AIM. Copy the items from the line containing "Task: Click the" through the line containing "Open the ツール", inclusive, swapping "paragraph" for "sentence" and leaving everything else the same.

PROVIDED ENTRIES.
----------------
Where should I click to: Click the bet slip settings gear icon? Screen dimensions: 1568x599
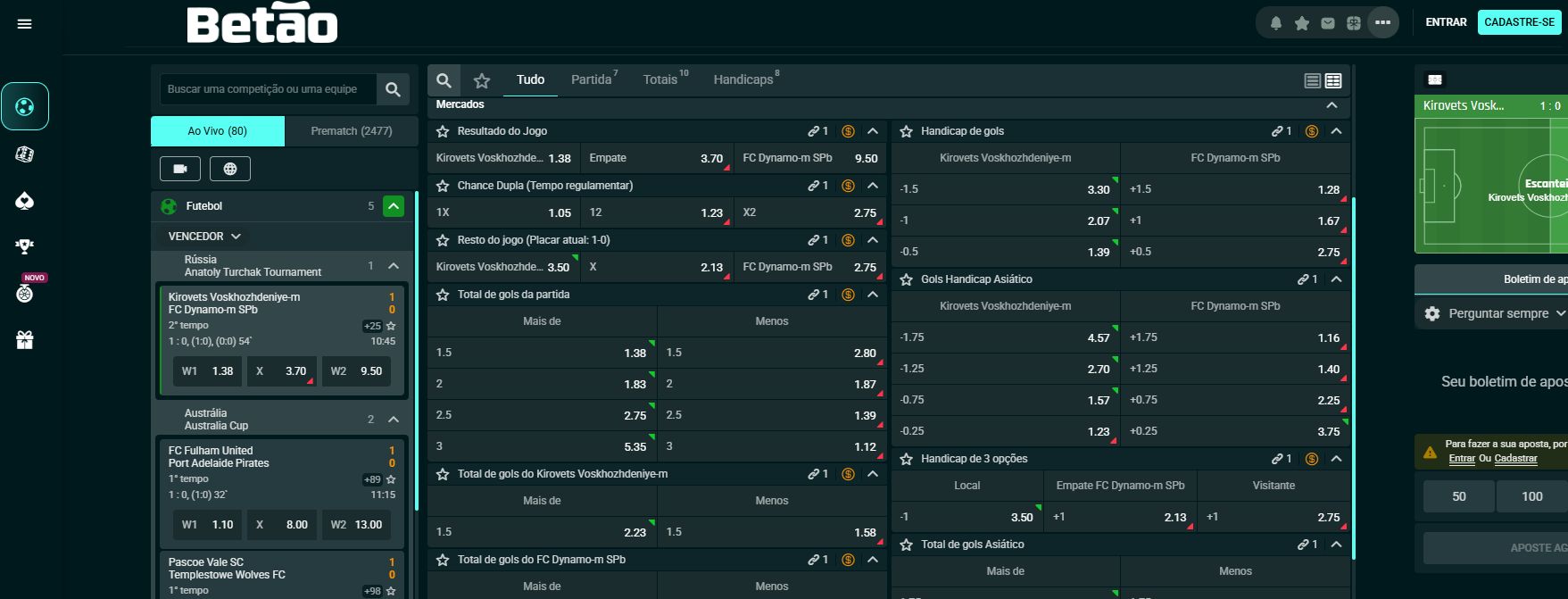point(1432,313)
----------------
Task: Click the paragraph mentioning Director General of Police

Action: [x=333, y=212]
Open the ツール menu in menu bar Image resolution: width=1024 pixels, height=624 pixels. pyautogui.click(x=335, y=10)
----------------
SOLUTION TO THIS PROBLEM.
Task: Click the sentence mentioning Director General of Police

Action: [x=333, y=212]
Open the ツール menu in menu bar Image resolution: width=1024 pixels, height=624 pixels. pyautogui.click(x=335, y=10)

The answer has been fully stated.